Selected extract:
_ _ _ _
Religious Liberty Protection Act
dlaycock at MAIL.LAW.UTEXAS.EDU
Fri Jun 19 14:14:20 PDT 1998
This bill is at the hearing stage. I do not know when it might
reach the floor.
The bill would protect religious liberty where Congress has power to
do so -- in federally assisted programs, where the religious exercise
affects commerce, and where Congress can assist with free exercise
enforcement or make a record of widespread free exercise violations.
The opposition to the bill from the far right end of the Coalition
that supported RFRA seems to be based on the view that if the Commerce
Clause were properly interpreted in pre-1937 fashion, religious exercise
would almost never affect commerce. But the Commerce Clause is not so
interpreted; churches are regularly subjected to Commerce Clause
legislation, and they almost never win (I don't know a single case) on the
ground that they are beyond the reach of the Commerce Clause. To say that
churches affect commerce for purposes of burdens but not for purposes of
protection seems to be the worst possible outcome.
_ _ _ _
Raw data:

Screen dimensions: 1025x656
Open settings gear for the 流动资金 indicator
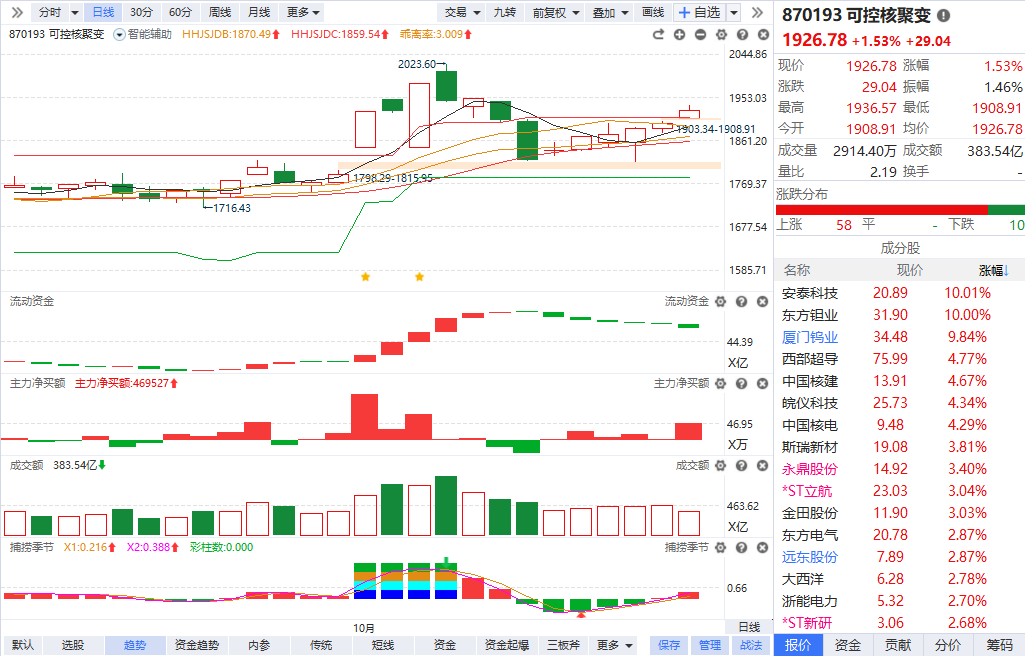pyautogui.click(x=722, y=301)
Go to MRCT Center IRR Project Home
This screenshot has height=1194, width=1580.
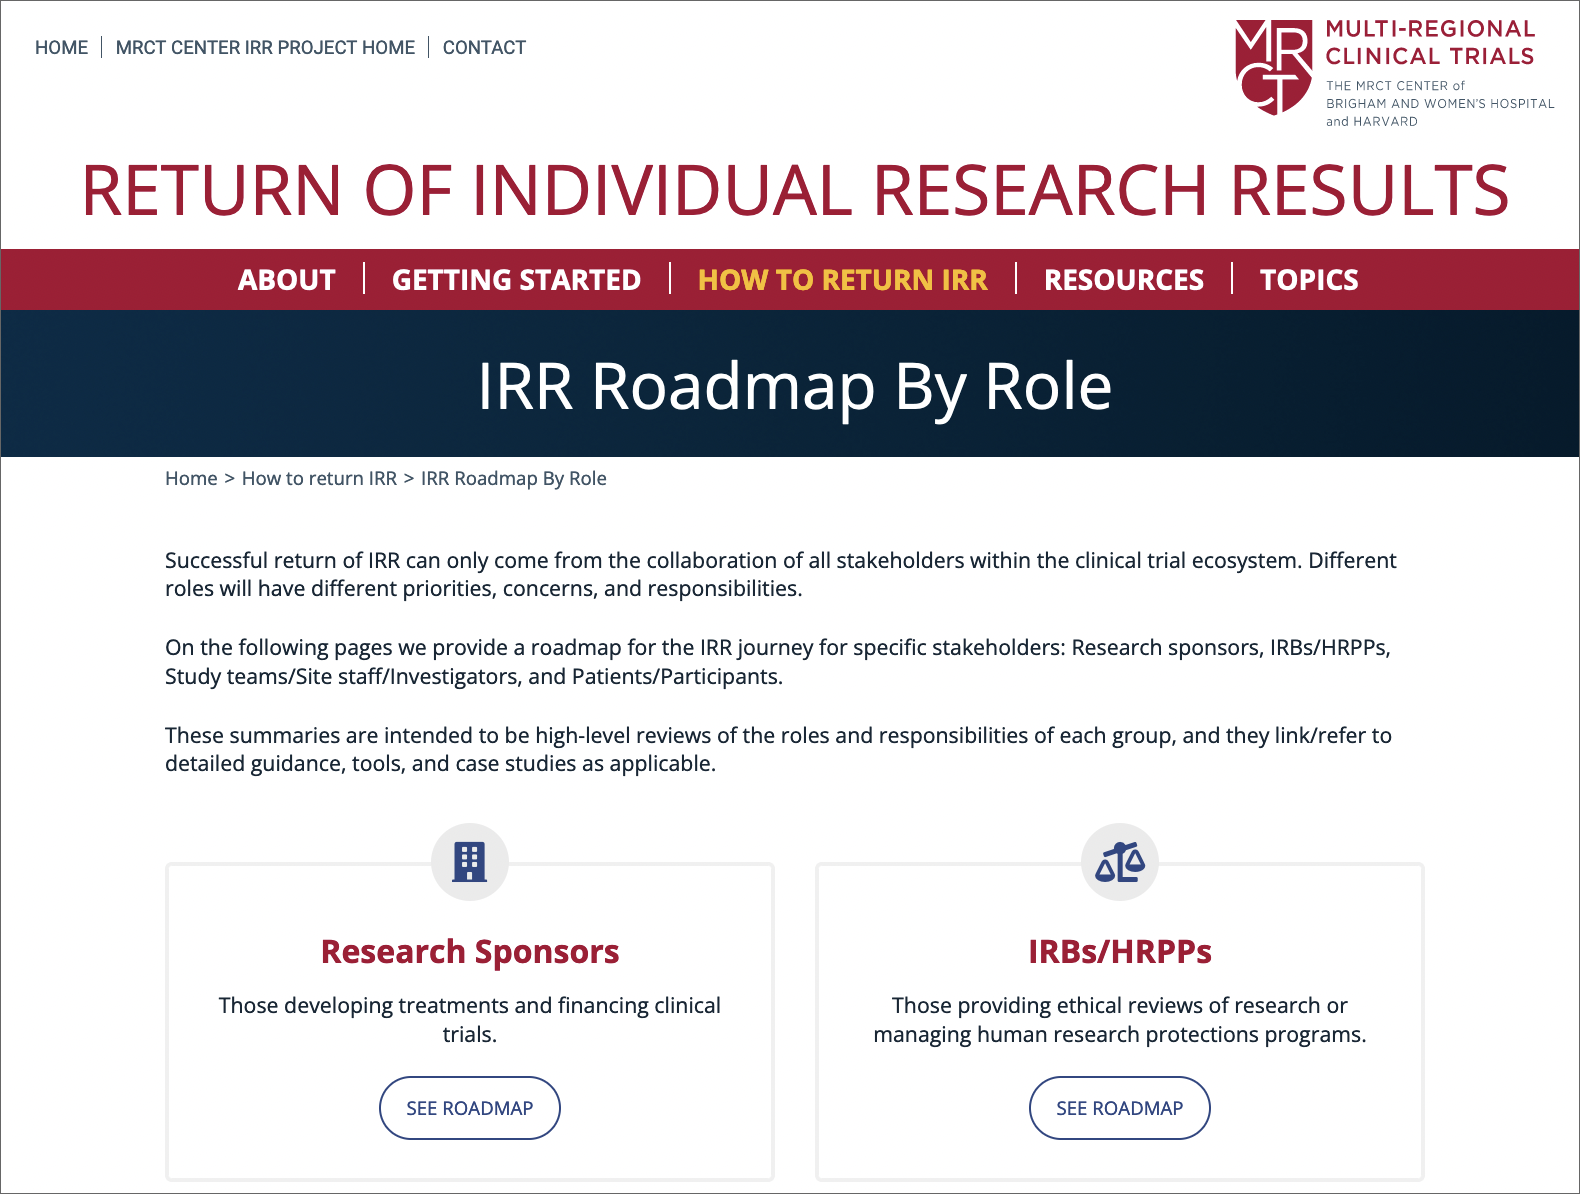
_ _ _ _
Your instructions:
Pick up the post on the Religious Liberty Protection Act after its last sentence and carry it on. The entries that come after the post on the Religious Liberty Protection Act have no connection to it.

Result for this exercise:
There is also a fear that using the commerce clause might somehow
demean religion. But I think that fear has no basis in the experience of
the civil rights movement. The consensus against racism, and that
protection from racial discrimination is a basic human right, is far
stronger now than in 1964, when Congress first used the Commerce Clause to
prohibit racial discrimination.
I think that those who support religious liberty but oppose this
bill are making a terrible mistake.
University of Texas Law School
727 E. Dean Keeton St.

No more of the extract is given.